Your objective: Output every line below as it stands, dropping only the images.

Start of Data for this task

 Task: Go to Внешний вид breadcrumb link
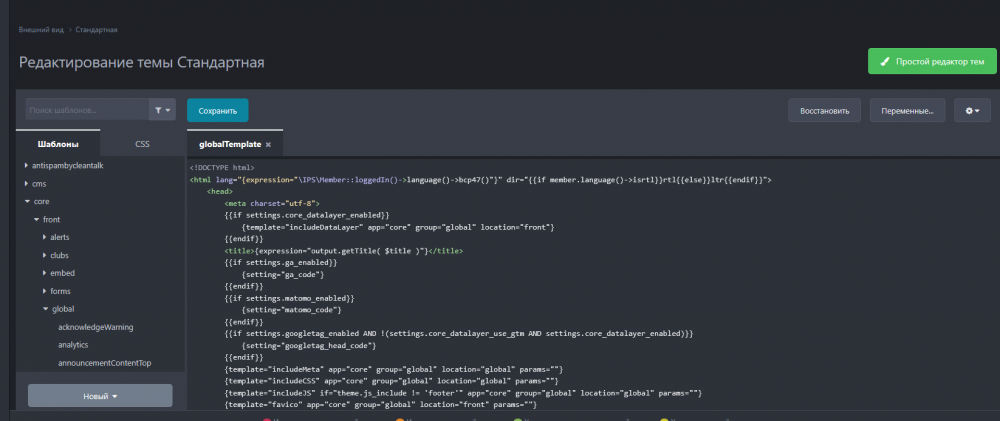point(41,30)
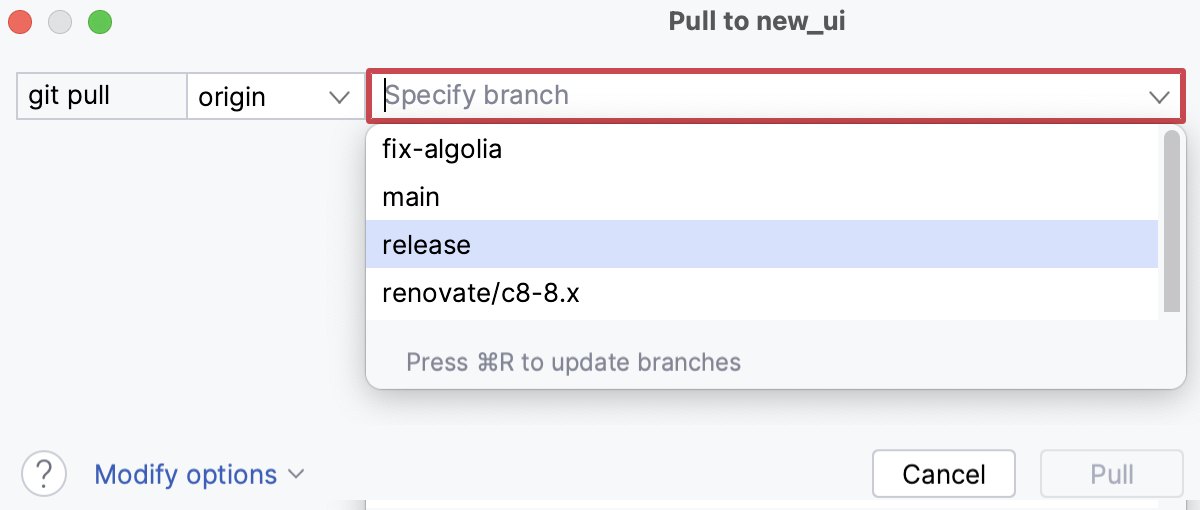Collapse branch list via its chevron arrow
Viewport: 1200px width, 510px height.
(1159, 97)
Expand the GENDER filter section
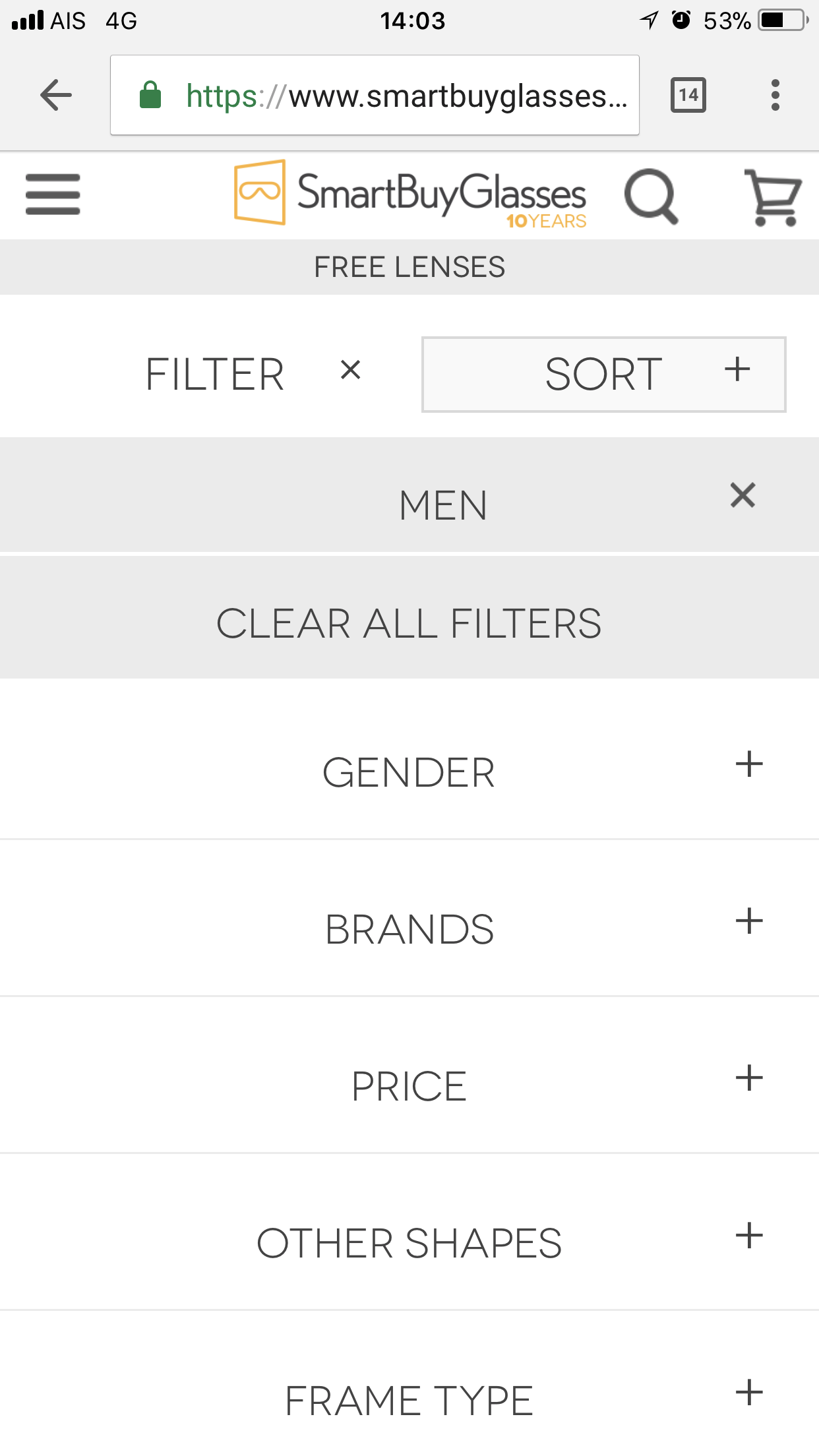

End of Data for this task

Answer section:
 Task: Go to Внешний вид breadcrumb link
point(41,30)
Collapse branch list via its chevron arrow
Viewport: 1200px width, 510px height.
(1159, 97)
Expand the GENDER filter section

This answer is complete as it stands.